Coro de Câmara de Campina Grande e Coro Carlos Gomes: um encontro único de dois grandes coros brasileiros, neste fim de semana em Belém
O Coro de Câmara de Campina Grande apresenta em Belém neste final de semana, os espetáculos de sua turnê “Vozes Ancestrais: a música coral afro-indígena brasileira”, como parte do Circuito Funarte Pixinguinha de Música, contando com a participação do Coro Carlos Gomes, do Pará.

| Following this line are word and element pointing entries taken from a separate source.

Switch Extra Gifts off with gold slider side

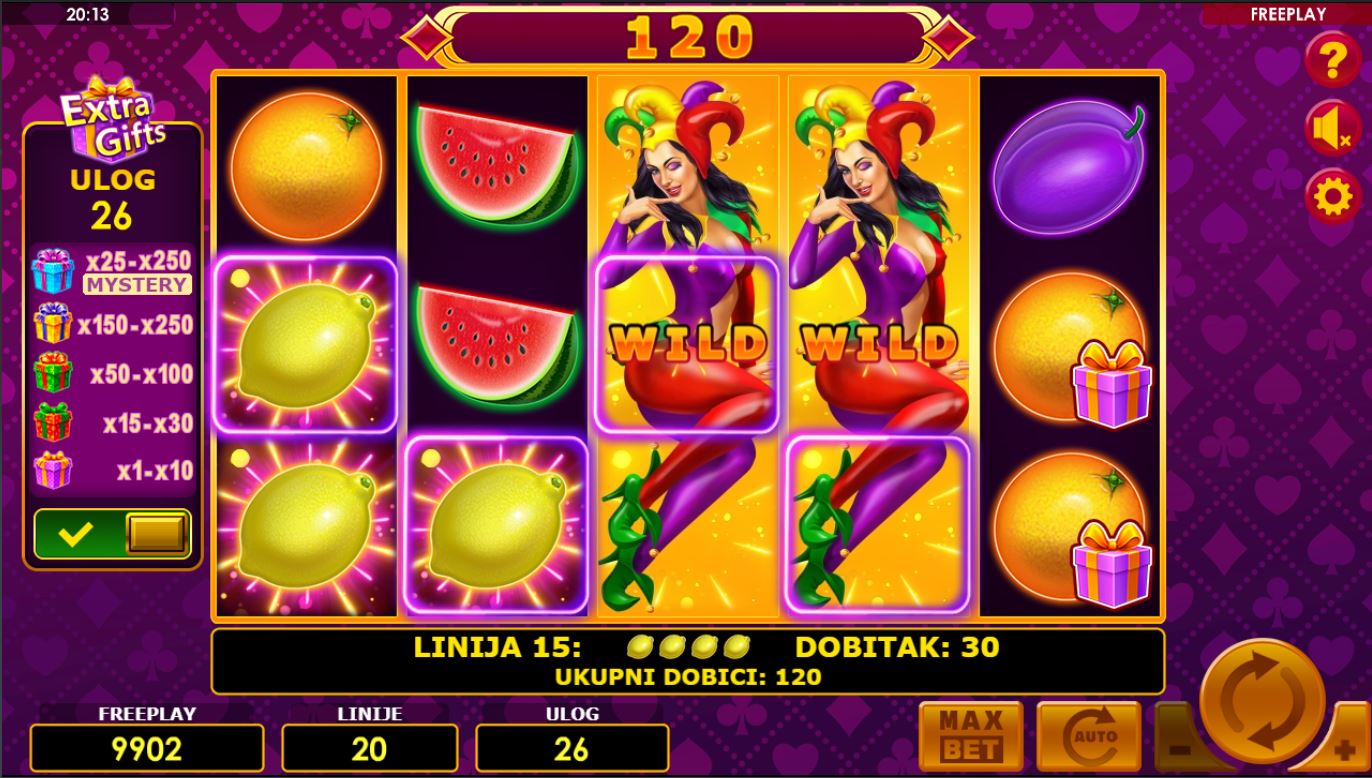click(x=157, y=534)
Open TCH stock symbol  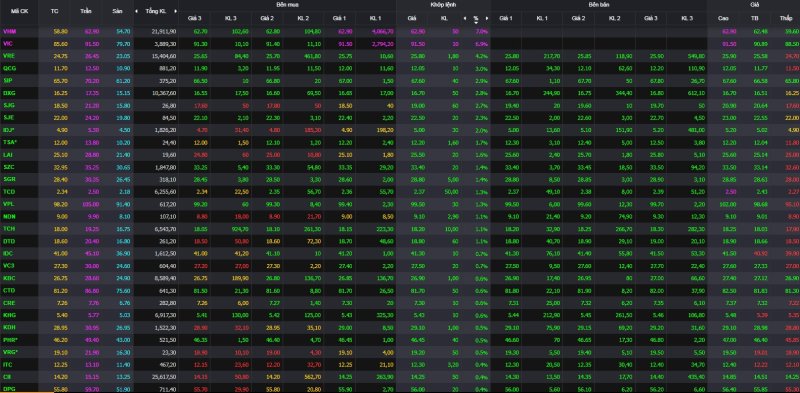(8, 229)
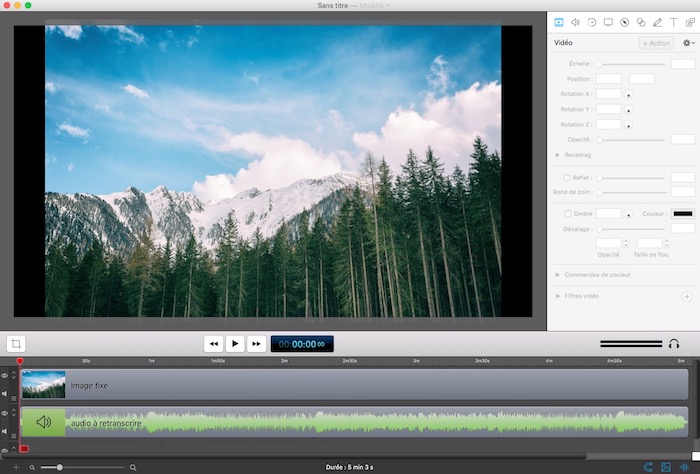Mute the audio à retranscrire track
The height and width of the screenshot is (474, 700).
5,431
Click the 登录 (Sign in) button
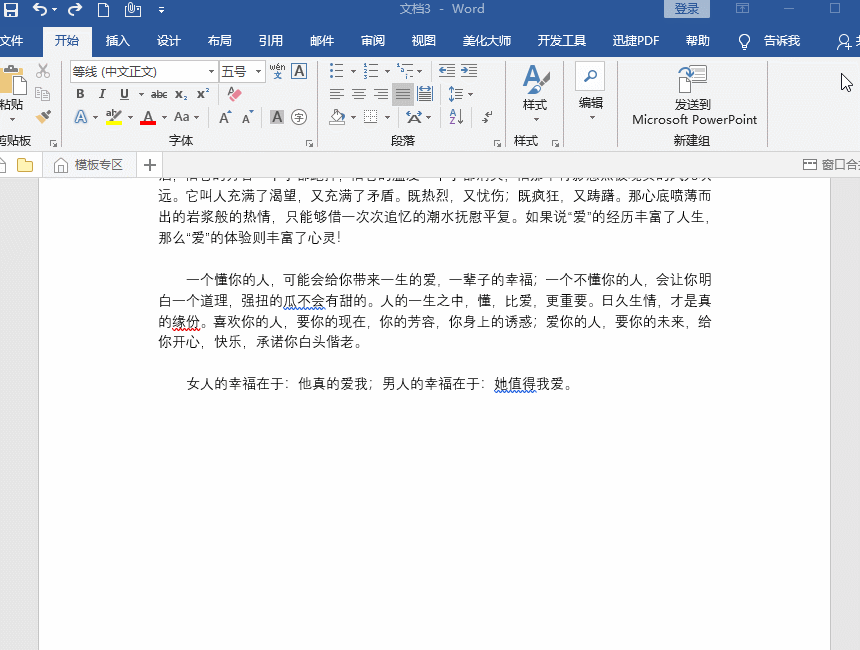The height and width of the screenshot is (650, 860). pos(686,9)
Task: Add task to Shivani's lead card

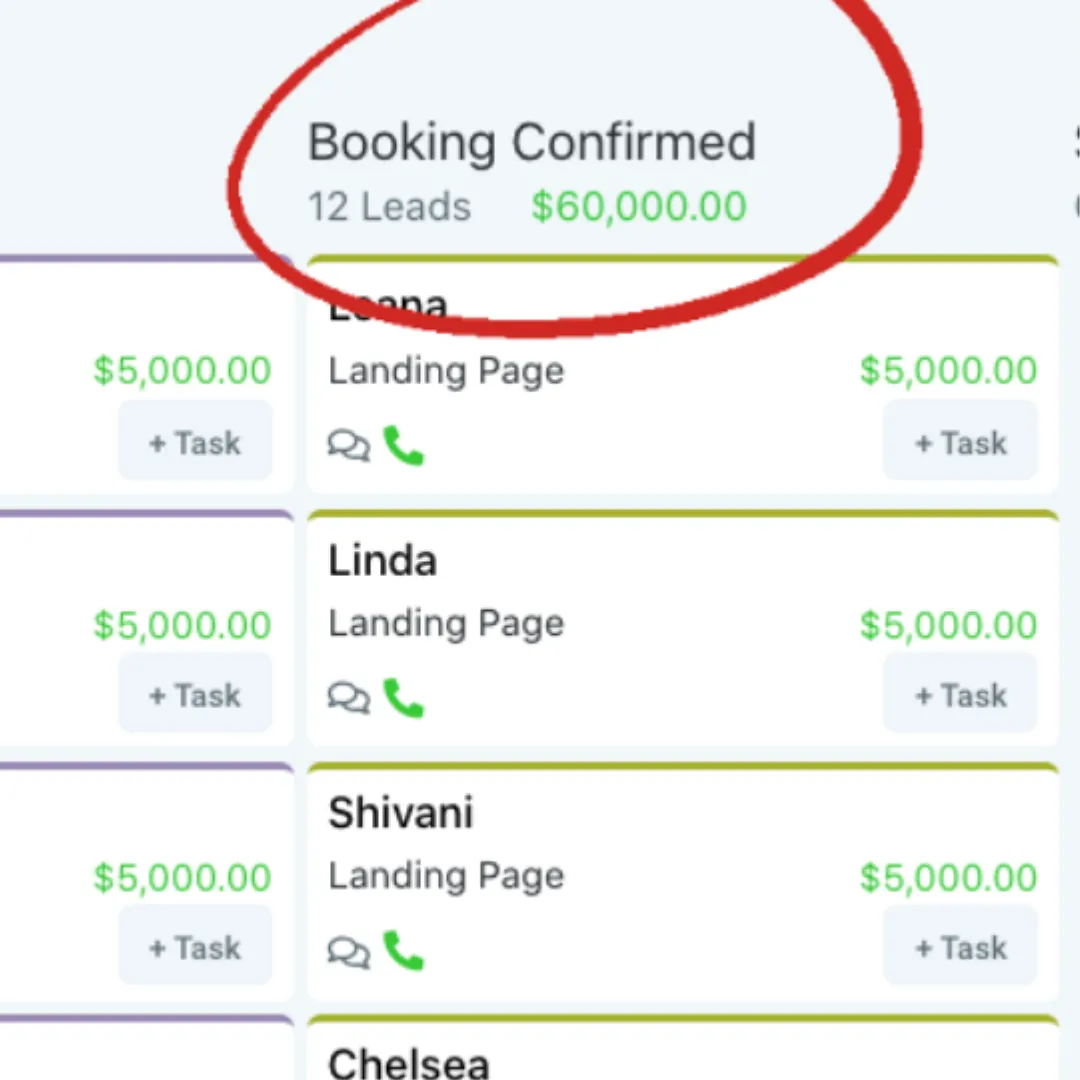Action: 960,947
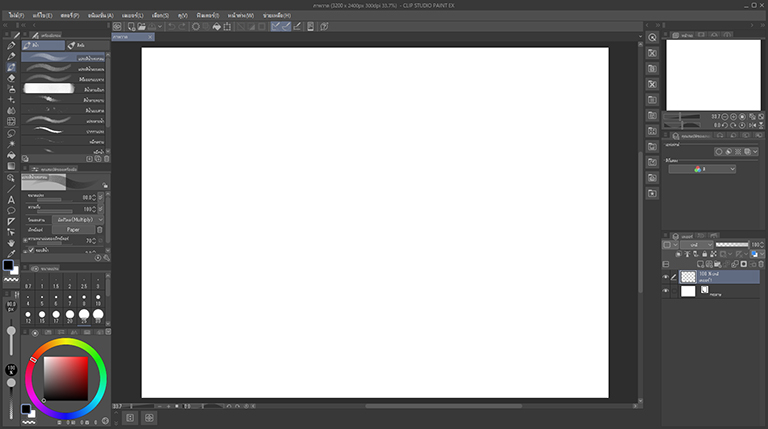Close the canvas document tab

[x=150, y=37]
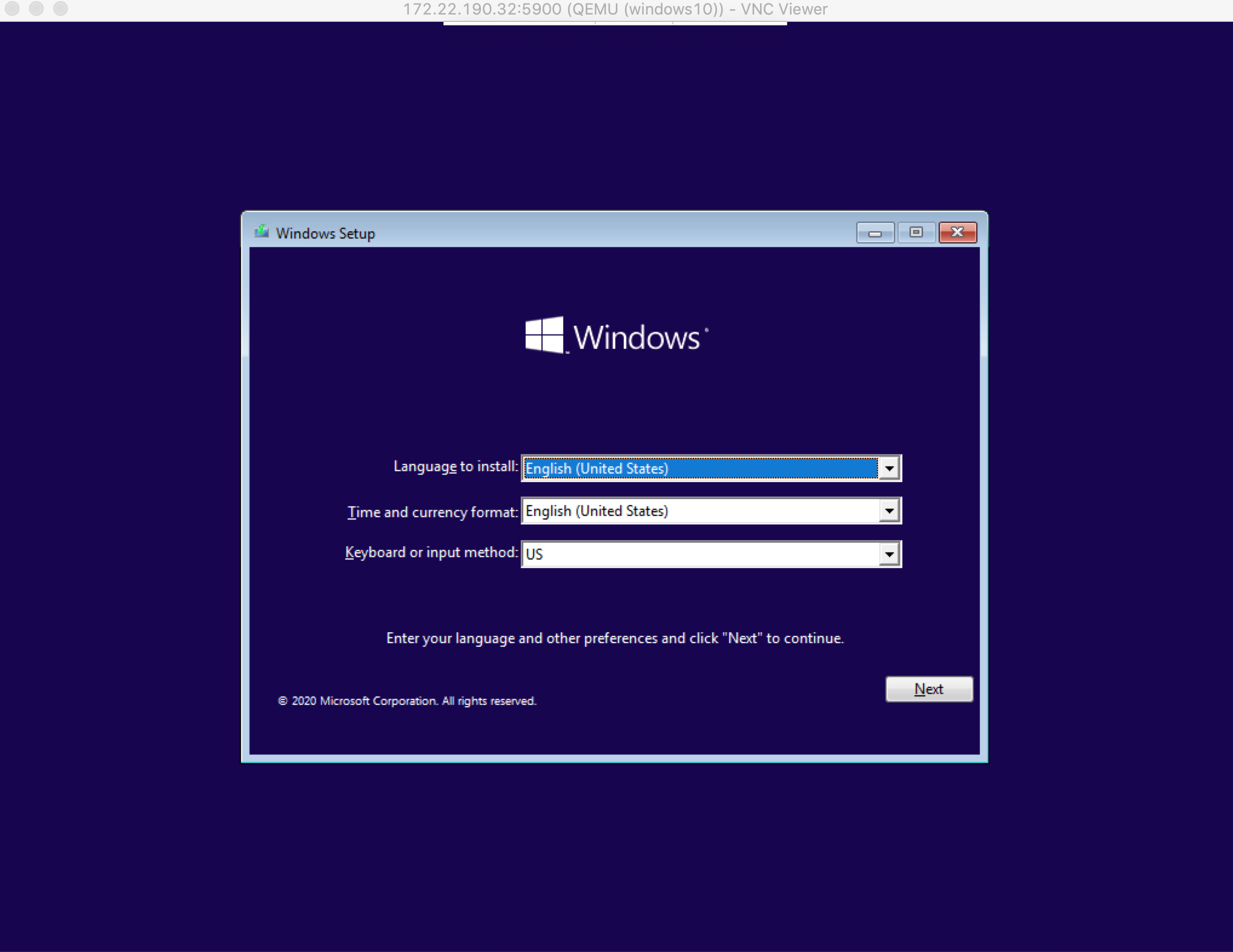The height and width of the screenshot is (952, 1233).
Task: Click the Language to install label
Action: coord(455,466)
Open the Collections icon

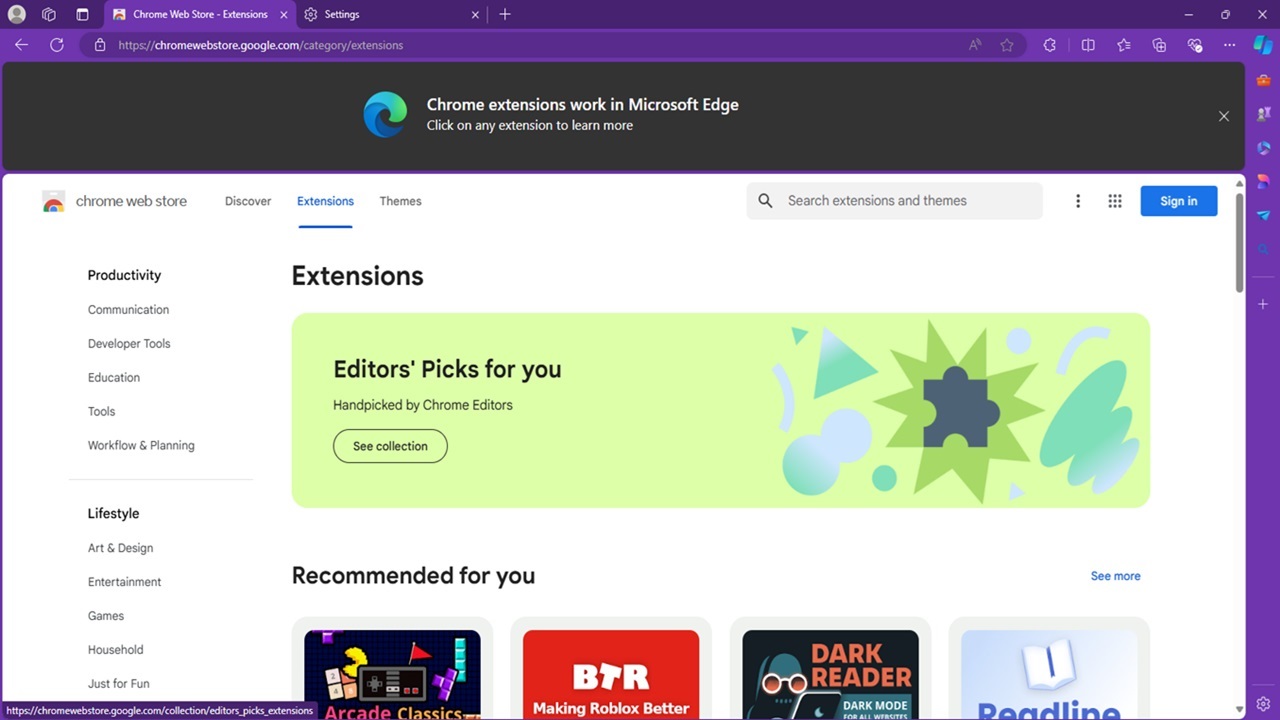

A turnê, que iniciou em Pernambuco e São Luís, chega a Belém com três concertos especiais e em seguida, desembarcam em Manaus-AM, com um repertório composto de compositores(as) brasileiros(as), que trazem elementos culturais advindos de tradições afro-indígenas; música sacra; e a obra recém estreada Cancioneiro Atlântico, do compositor potiguar Danilo Guanais, que une heranças brasileiras e portuguesas com estética armorial.
O Coro de Câmara de Campina Grande foi criado em 2010. Desde a sua fundação, já se apresentou em várias cidades da Paraíba, Pernambuco, Rio Grande do Norte, Ceará, Piauí, Bahia, São Paulo, Rio Grande do Sul, Estados Unidos, França e Portugal, sob a regência do seu maestro fundador e diretor artístico, Vladimir Silva, bem como de outros(as) convidados(as) do Brasil, América do Norte e Europa.
Em 2017, por exemplo, estreou a Missa de Alcaçus, de Danilo Guanais, no Carnegie Hall, em Nova Iorque.O grupo tem se dedicado à performance de obras do renascimento ao período contemporâneo, destacando, nesse contexto, a música brasileira, sobretudo de compositores(as) de sua região.

Já o coro paraense foi criado quando a maestrina cubana Maria Antônia Jiménez chegou a Belém, para ministrar aulas de canto coral no Instituto Carlos Gomes.
Esta será a segunda vez que o Coro Carlos Gomes se apresentará junto ao Coro de Câmera de Campina Grande. Em novembro de 2023, os grupos integraram a programação do Festival Música Dei, em Porto Alegre-RS.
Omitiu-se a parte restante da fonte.